- _What is required_:
All of the data must be output exactly, with every picture left out.

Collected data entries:
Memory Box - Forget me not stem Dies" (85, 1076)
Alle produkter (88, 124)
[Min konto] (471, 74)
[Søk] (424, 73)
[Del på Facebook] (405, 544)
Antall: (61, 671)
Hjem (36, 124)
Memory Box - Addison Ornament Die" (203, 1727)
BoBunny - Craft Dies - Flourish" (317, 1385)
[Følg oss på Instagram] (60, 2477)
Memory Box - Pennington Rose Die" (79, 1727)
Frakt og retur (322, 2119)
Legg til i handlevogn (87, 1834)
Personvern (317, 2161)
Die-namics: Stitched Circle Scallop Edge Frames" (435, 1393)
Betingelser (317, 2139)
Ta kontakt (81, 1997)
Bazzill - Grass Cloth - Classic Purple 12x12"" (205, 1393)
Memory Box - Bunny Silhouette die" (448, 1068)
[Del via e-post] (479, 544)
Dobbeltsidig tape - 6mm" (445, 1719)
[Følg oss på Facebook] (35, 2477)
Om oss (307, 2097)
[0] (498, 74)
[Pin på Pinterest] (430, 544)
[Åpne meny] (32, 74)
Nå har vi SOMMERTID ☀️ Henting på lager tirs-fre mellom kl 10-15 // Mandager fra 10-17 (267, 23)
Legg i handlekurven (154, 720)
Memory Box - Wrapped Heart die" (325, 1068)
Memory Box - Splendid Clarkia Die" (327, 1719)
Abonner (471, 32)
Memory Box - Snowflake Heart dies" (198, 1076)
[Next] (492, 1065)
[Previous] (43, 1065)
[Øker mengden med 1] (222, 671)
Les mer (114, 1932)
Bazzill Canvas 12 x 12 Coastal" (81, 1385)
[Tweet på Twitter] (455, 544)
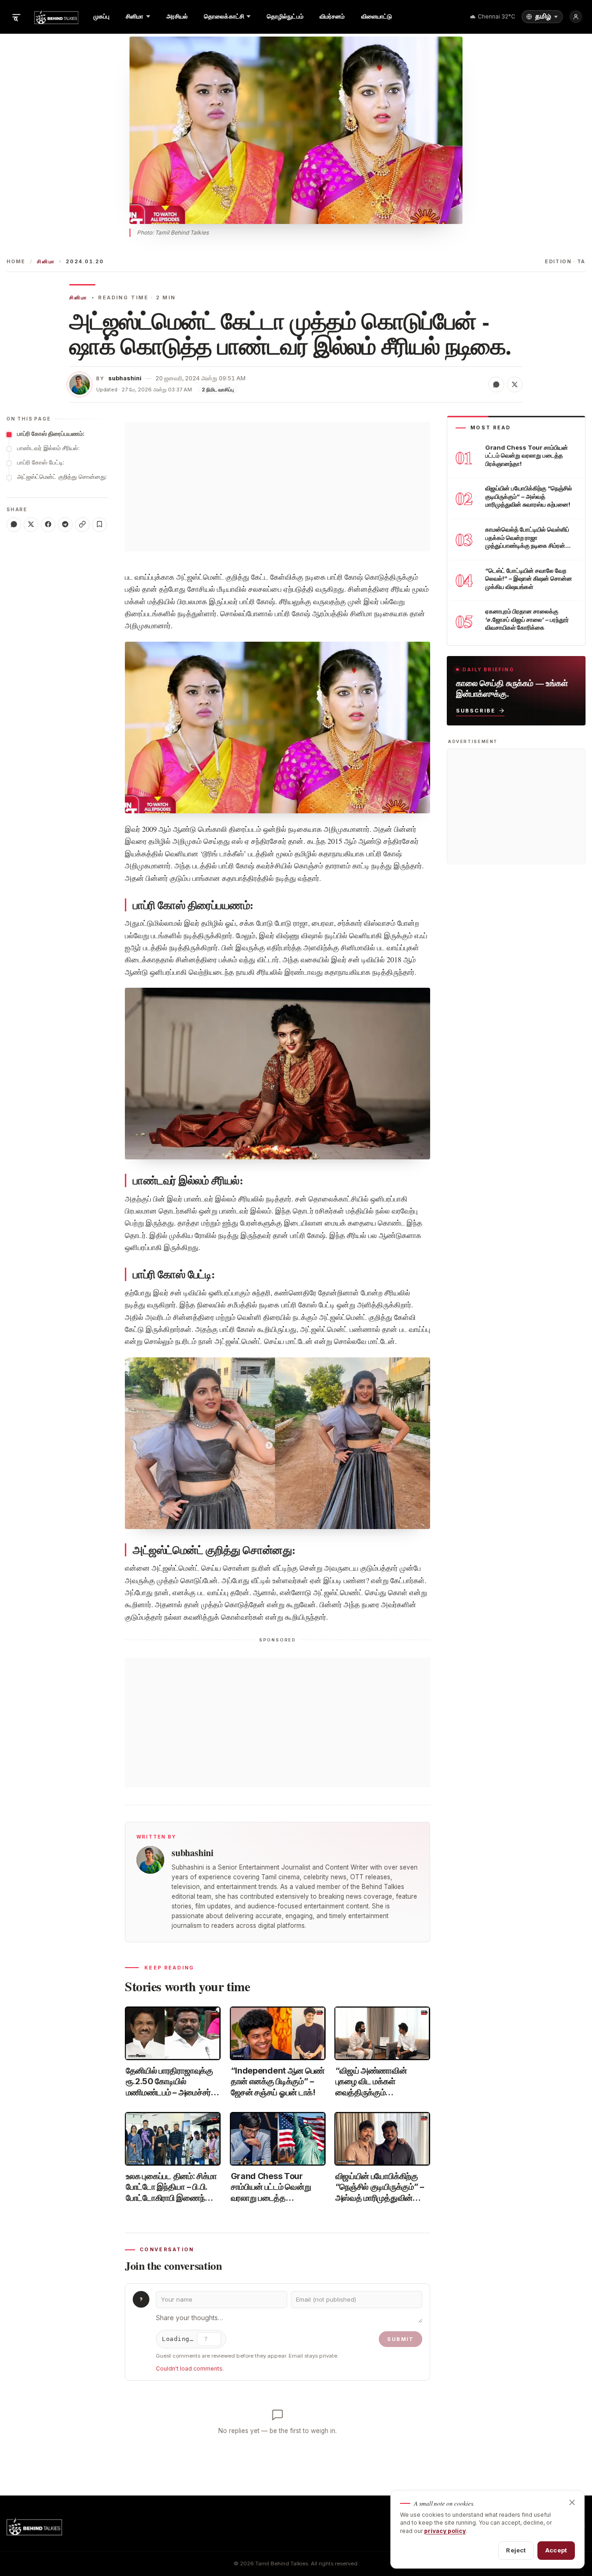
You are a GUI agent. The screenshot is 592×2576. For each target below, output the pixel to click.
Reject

- _Answer to this problem_:
Memory Box - Forget me not stem Dies" (85, 1076)
Alle produkter (88, 124)
[Min konto] (471, 74)
[Søk] (424, 73)
[Del på Facebook] (405, 544)
Antall: (61, 671)
Hjem (36, 124)
Memory Box - Addison Ornament Die" (203, 1727)
BoBunny - Craft Dies - Flourish" (317, 1385)
[Følg oss på Instagram] (60, 2477)
Memory Box - Pennington Rose Die" (79, 1727)
Frakt og retur (322, 2119)
Legg til i handlevogn (87, 1834)
Personvern (317, 2161)
Die-namics: Stitched Circle Scallop Edge Frames" (435, 1393)
Betingelser (317, 2139)
Ta kontakt (81, 1997)
Bazzill - Grass Cloth - Classic Purple 12x12"" (205, 1393)
Memory Box - Bunny Silhouette die" (448, 1068)
[Del via e-post] (479, 544)
Dobbeltsidig tape - 6mm" (445, 1719)
[Følg oss på Facebook] (35, 2477)
Om oss (307, 2097)
[0] (498, 74)
[Pin på Pinterest] (430, 544)
[Åpne meny] (32, 74)
Nå har vi SOMMERTID ☀️ Henting på lager tirs-fre mellom kl 10-15 // Mandager fra 10-17 (267, 23)
Legg i handlekurven (154, 720)
Memory Box - Wrapped Heart die" (325, 1068)
Memory Box - Splendid Clarkia Die" (327, 1719)
Abonner (471, 32)
Memory Box - Snowflake Heart dies" (198, 1076)
[Next] (492, 1065)
[Previous] (43, 1065)
[Øker mengden med 1] (222, 671)
Les mer (114, 1932)
Bazzill Canvas 12 x 12 Coastal" (81, 1385)
[Tweet på Twitter] (455, 544)
You are a GUI agent. The screenshot is 592×2576. For each target below, output the pixel to click.
Reject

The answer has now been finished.